Disamping adanya beban pajak yang harus ditanggung oleh Hakim Ad Hoc, terdapat pula beban lainnya beban biaya internal di setiap satuan kerja masing-masing yang besarannya berbeda-beda tergantung pada nilai yang telah ditetapkan oleh satuan kerja, dan hal ini tentunya sangat mempengaruhi nilai Uang Kehormatan yang diterima oleh masing-masing Hakim Ad Hoc. Penyesuaian hak keuangan dan fasilitas bagi Hakim Ad Hoc tidak hanya penting untuk memenuhi standar hidup yang layak, tetapi juga untuk menunjang kinerja dan produktivitas bagi para Hakim Ad Hoc dalam melaksanakan tugasnya. Dengan tunjangan yang memadai, diharapkan para Hakim Ad Hoc dapat fokus dalam menjalankan tugasnya tanpa perlu merasa khawatir atau cemas akan kesejahteraan mereka dan keluarganya. Selain itu, penyesuaian hak keuangan dan fasilitas ini juga merupakan langkah strategis untuk mencegah terjadinya perilaku koruptif di kalangan Hakim Ad Hoc.
TUNJANGAN LAINNYA
Hakim Ad Hoc tidak memperoleh tunjangan lainnya, seperti tunjangan pajak penghasilan, tunjangan kemahalan, dan tunjangan uang makan. Seorang Hakim Ad Hoc dimanapun ditempatkan diseluruh wilayah NKRI tidak memperoleh tunjangan kemahalan, padahal sebagaimana kita ketahui bersama bahwa setiap daerah atau wilayah Indonesia memiliki nilai inflasi yang berbeda-beda, tentunya akan berimbas pula pada nilai atau harga barang dan jasa (biaya hidup) di daerah tersebut, terkhusus di daerah termasuk wilayah daerah Tertinggal, Terdepan dan Terluar (3T). Dengan demikian beban biaya hidup yang harus dikeluarkan oleh seorang Hakim Ad Hoc tentunya menjadi lebih banyak daripada Hakim Karier dan pengeluaran tersebut akan sangat bergantung pula pada daerah dimana ditempatkan.
KETERBATASAN RUMAH DINAS DAN FASILITAS TRANSPORTASI
Hakim Ad Hoc dalam hal tempat tinggal dan fasilitas transportasi tidak berbeda kondisinya dengan Hakim Karier.
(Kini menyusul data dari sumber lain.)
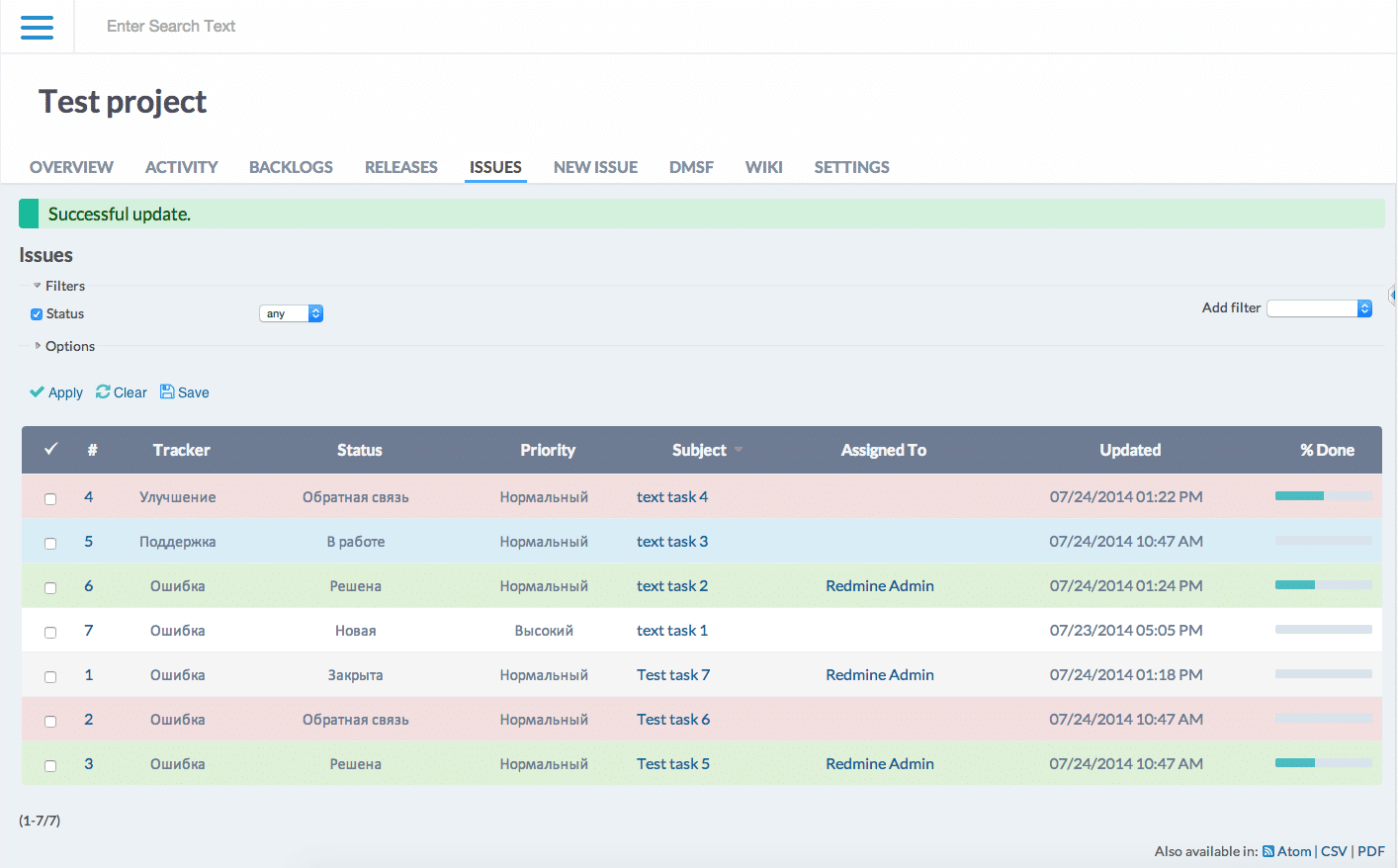This screenshot has width=1398, height=868.
Task: Collapse the sidebar using the edge arrow
Action: (1392, 295)
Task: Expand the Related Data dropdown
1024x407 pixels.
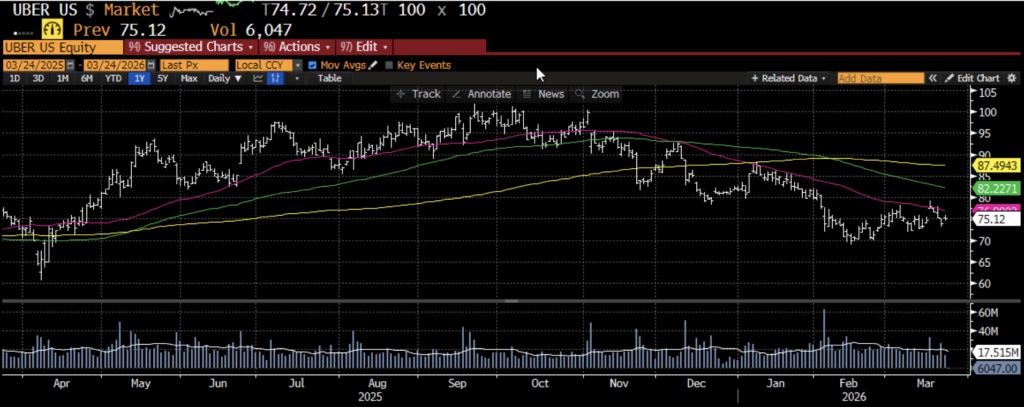Action: coord(789,78)
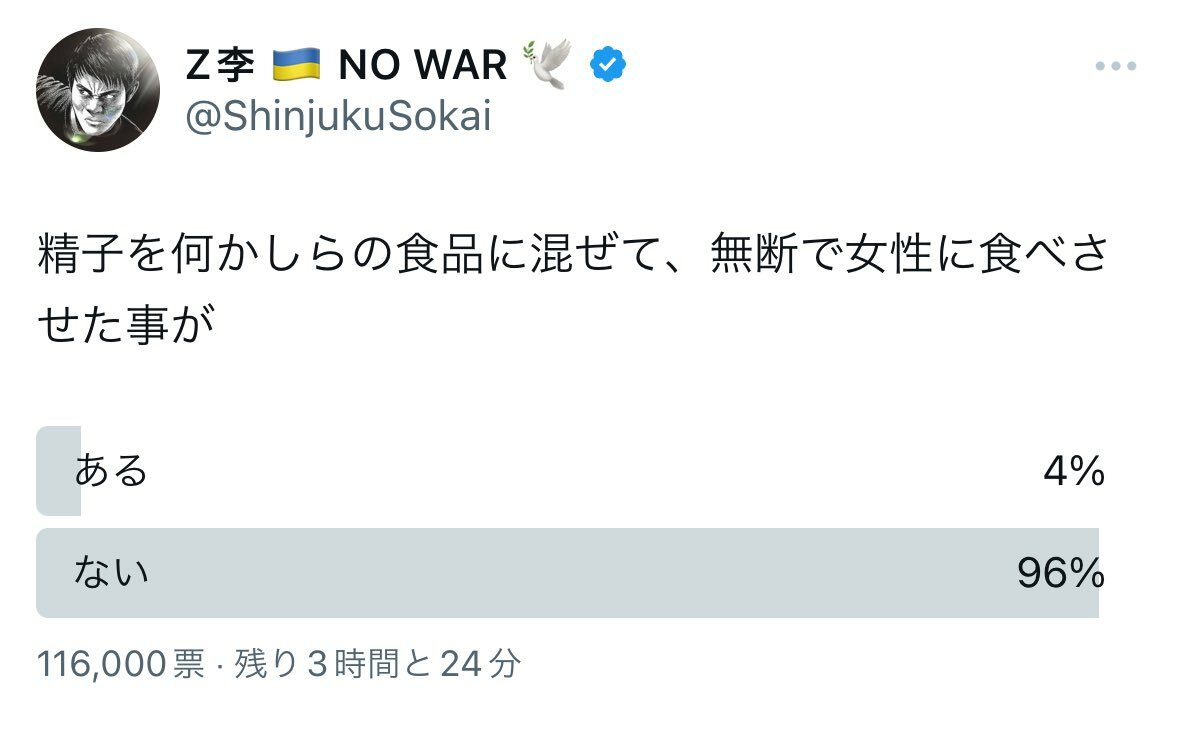
Task: Click the 4% result label
Action: (1073, 470)
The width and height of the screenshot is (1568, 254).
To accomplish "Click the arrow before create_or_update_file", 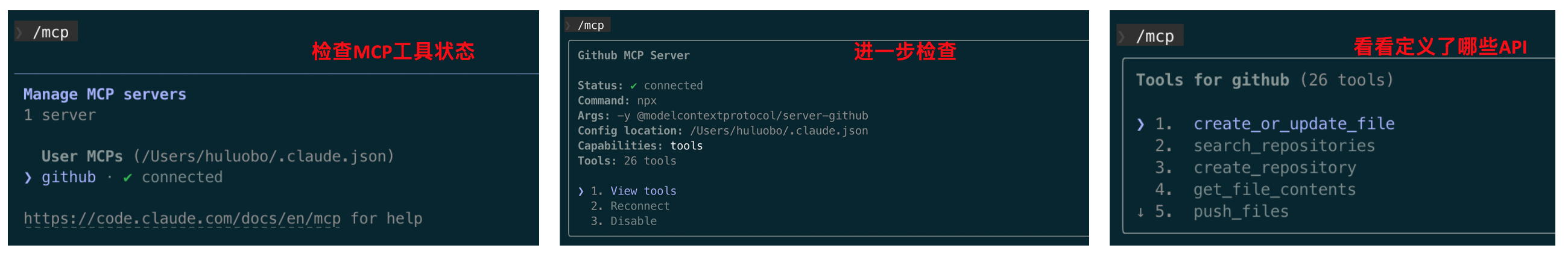I will click(x=1140, y=125).
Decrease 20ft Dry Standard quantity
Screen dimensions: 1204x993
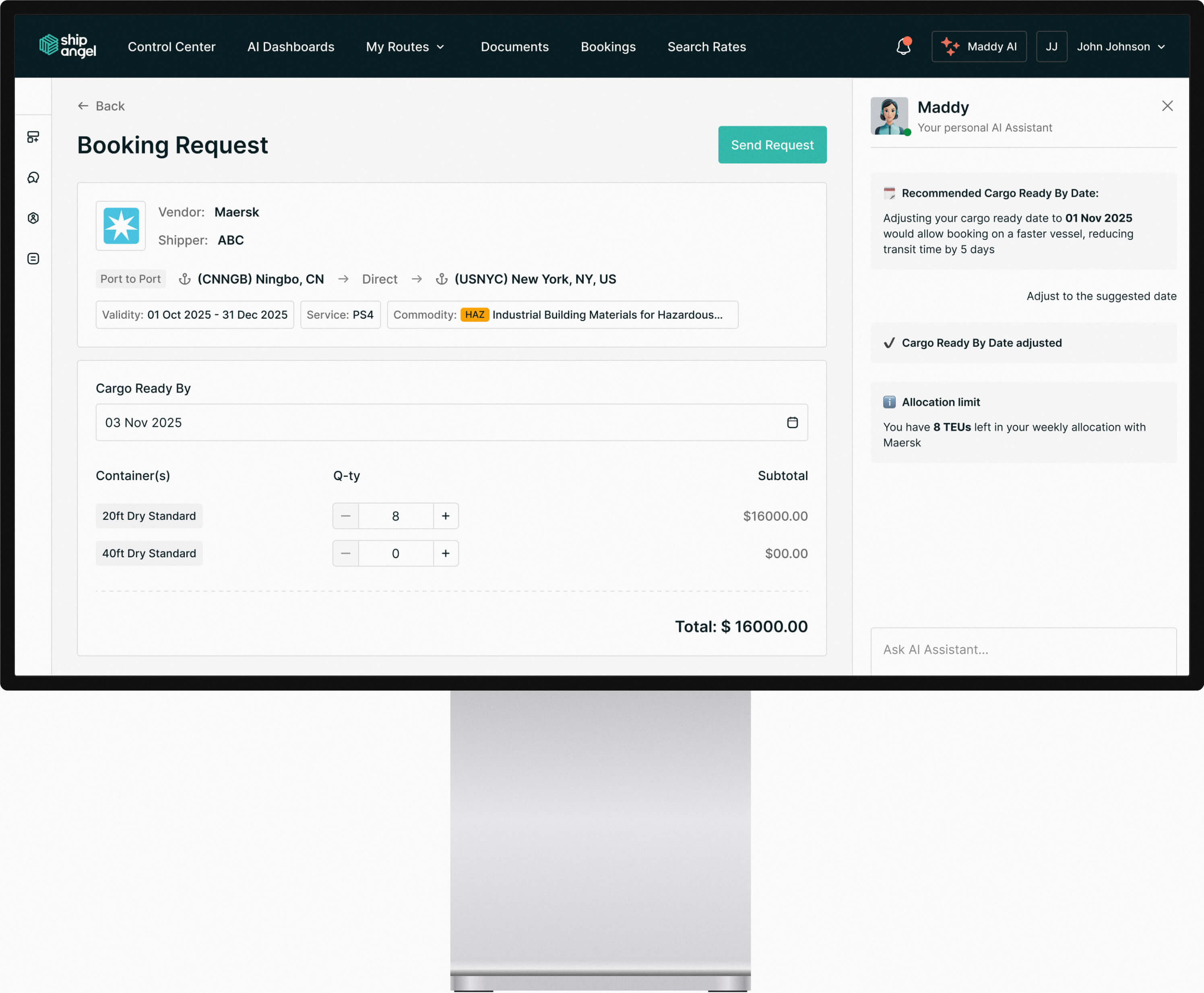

Sebagaian besar Hakim Ad Hoc juga tinggal di kos-kos-an dan menggunakan sebagian penghasilannya untuk membeli kendaraan pribadi seadanya untuk melaksanakan tugasnya sehari-hari. Hal ini disebabkan nominal penggantian atas biaya sewa rumah dinas dan transportasi yang diperoleh tidak sesuai dan tidak memadai dengan perkembangan kondisi dan kebutuhan saat ini yang ada di daerah masing-masing, sehingga dengan demikian menjadi tambahan beban tersendiri (pengeluaran) lagi bagi Hakim Ad Hoc.
PERAN HAKIM AD HOC TIPIKOR
Hakim Ad Hoc Tipikor memiliki peran yang tidak sedikit di dalam pengembalian kerugian keuangan negara yang berkeadilan. Hakim Ad Hoc Tipikor dalam melaksanakan tugasnya hampir selalu menyantumkan pengembalian kerugian negara sebagai bagian dari putusannya.
Dengan mempertimbangkan bukti dan fakta dalam persidangan, mereka dapat menjatuhkan putusan yang memaksa Terdakwa didalam mengganti kerugian negara. Hal ini dilakukan melalui denda, uang pengganti, dan pemidanaan yang memberikan tekanan dan/atau perampasan untuk mengembalikan aset-aset hasil dari tindak pidana korupsi. Artinya Hakim Ad Hoc Tipikor berperan pula penentuan besaran pengembalian kerugian keuangan negara dari perkara-perkara korupsi yang ditanganinya.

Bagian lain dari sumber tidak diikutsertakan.